Romeo and Juliet Page #8
- PG
- Year:
- 1968
- 138 min
- 13,605 Views
SCENE IV. A street.
Enter BENVOLIO and MERCUTIO
MERCUTIO:
Where the devil should this Romeo be?
Came he not home to-night?
BENVOLIO:
Not to his father's; I spoke with his man.
MERCUTIO:
Ah, that same pale hard-hearted wench, that Rosaline.
Torments him so, that he will sure run mad.
BENVOLIO:
Tybalt, the kinsman of old Capulet,
Hath sent a letter to his father's house.
MERCUTIO:
A challenge, on my life.
BENVOLIO:
Romeo will answer it.
MERCUTIO:
Any man that can write may answer a letter.
BENVOLIO:
Nay, he will answer the letter's master, how he
dares, being dared.
MERCUTIO:
Alas poor Romeo! he is already dead; stabbed with a
white wench's black eye; shot through the ear with a
love-song; the very pin of his heart cleft with the
blind bow-boy's butt-shaft: and is he a man to
encounter Tybalt?
BENVOLIO:
Why, what is Tybalt?
MERCUTIO:
More than prince of cats, I can tell you. O, he is
the courageous captain of compliments. He fights as
you sing prick-song, keeps time, distance, and
proportion; rests me his minim rest, one, two, and
the third in your bosom: the very butcher of a silk
button, a duellist, a duellist; a gentleman of the
very first house, of the first and second cause:
ah, the immortal passado! the punto reverso! the
hai!
BENVOLIO:
The what?
MERCUTIO:
The pox of such antic, lisping, affecting
fantasticoes; these new tuners of accents! 'By Jesu,
a very good blade! a very tall man! a very good
whore!' Why, is not this a lamentable thing,
grandsire, that we should be thus afflicted with
these strange flies, these fashion-mongers, these
perdona-mi's, who stand so much on the new form,
that they cannot at ease on the old bench? O, their
bones, their bones!
Enter ROMEO
BENVOLIO:
Here comes Romeo, here comes Romeo.
MERCUTIO:
Without his roe, like a dried herring: flesh, flesh,
how art thou fishified!

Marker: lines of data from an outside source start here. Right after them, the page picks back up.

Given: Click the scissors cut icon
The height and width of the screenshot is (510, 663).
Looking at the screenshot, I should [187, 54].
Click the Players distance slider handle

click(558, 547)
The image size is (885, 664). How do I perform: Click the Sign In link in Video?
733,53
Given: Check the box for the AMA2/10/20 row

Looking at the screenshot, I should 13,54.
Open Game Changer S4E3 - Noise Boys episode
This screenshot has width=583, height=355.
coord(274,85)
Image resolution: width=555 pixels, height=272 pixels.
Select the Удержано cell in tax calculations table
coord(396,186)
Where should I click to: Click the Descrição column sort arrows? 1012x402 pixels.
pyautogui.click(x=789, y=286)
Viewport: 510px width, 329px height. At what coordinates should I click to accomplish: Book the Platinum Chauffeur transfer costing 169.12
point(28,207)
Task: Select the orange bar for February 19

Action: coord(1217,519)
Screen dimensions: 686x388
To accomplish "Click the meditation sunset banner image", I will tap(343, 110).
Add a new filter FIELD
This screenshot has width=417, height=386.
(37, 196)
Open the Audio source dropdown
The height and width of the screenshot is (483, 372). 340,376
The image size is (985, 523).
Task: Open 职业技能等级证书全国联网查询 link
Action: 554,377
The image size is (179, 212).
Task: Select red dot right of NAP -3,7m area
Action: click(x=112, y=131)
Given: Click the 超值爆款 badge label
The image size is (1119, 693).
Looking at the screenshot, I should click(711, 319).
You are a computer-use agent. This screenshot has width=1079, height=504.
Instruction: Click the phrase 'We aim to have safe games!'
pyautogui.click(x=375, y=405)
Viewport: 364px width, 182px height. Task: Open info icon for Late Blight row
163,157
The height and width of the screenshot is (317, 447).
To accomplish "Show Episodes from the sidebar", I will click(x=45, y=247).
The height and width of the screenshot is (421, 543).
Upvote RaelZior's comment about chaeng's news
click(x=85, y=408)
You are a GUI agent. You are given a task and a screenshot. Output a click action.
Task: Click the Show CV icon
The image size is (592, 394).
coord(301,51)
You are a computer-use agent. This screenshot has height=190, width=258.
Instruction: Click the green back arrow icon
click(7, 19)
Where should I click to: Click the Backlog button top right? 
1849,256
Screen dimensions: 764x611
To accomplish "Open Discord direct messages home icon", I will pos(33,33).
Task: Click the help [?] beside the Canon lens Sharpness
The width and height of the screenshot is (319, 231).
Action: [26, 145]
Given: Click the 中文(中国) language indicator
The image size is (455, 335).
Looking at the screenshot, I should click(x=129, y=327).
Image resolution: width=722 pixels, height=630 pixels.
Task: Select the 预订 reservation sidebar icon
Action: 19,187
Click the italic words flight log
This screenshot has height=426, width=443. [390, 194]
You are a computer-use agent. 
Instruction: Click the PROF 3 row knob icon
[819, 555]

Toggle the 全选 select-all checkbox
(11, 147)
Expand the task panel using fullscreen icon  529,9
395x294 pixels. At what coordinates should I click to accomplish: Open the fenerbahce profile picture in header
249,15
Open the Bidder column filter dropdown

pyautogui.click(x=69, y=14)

Now is he for the numbers
that Petrarch flowed in: Laura to his lady was but a
kitchen-wench; marry, she had a better love to
be-rhyme her; Dido a dowdy; Cleopatra a gipsy;
Helen and Hero hildings and harlots; Thisbe a grey
eye or so, but not to the purpose. Signior
Romeo, bon jour! there's a French salutation
to your French slop. You gave us the counterfeit
fairly last night.
ROMEO:
Good morrow to you both. What counterfeit did I give you?
MERCUTIO:
The ship, sir, the slip; can you not conceive?
ROMEO:
Pardon, good Mercutio, my business was great; and in
such a case as mine a man may strain courtesy.
MERCUTIO:
That's as much as to say, such a case as yours
constrains a man to bow in the hams.
ROMEO:
Meaning, to court'sy.
MERCUTIO:
Thou hast most kindly hit it.
ROMEO:
A most courteous exposition.
MERCUTIO:
Nay, I am the very pink of courtesy.
ROMEO:
Pink for flower.
MERCUTIO:
Right.
ROMEO:
Why, then is my pump well flowered.
MERCUTIO:
Well said:
follow me this jest now till thou hastworn out thy pump, that when the single sole of it
is worn, the jest may remain after the wearing sole singular.
ROMEO:
O single-soled jest, solely singular for the
singleness.
MERCUTIO:
Come between us, good Benvolio; my wits faint.
ROMEO:
Switch and spurs, switch and spurs; or I'll cry a match.
MERCUTIO:
Nay, if thy wits run the wild-goose chase, I have
done, for thou hast more of the wild-goose in one of
thy wits than, I am sure, I have in my whole five:
was I with you there for the goose?
ROMEO:
Thou wast never with me for any thing when thou wast
not there for the goose.
MERCUTIO:
I will bite thee by the ear for that jest.
ROMEO:
Nay, good goose, bite not.
MERCUTIO:
Thy wit is a very bitter sweeting; it is a most
sharp sauce.
ROMEO:
And is it not well served in to a sweet goose?
MERCUTIO:
O here's a wit of cheveril, that stretches from an
inch narrow to an ell broad!
ROMEO:
I stretch it out for that word 'broad;' which added
to the goose, proves thee far and wide a broad goose.
MERCUTIO:
Why, is not this better now than groaning for love?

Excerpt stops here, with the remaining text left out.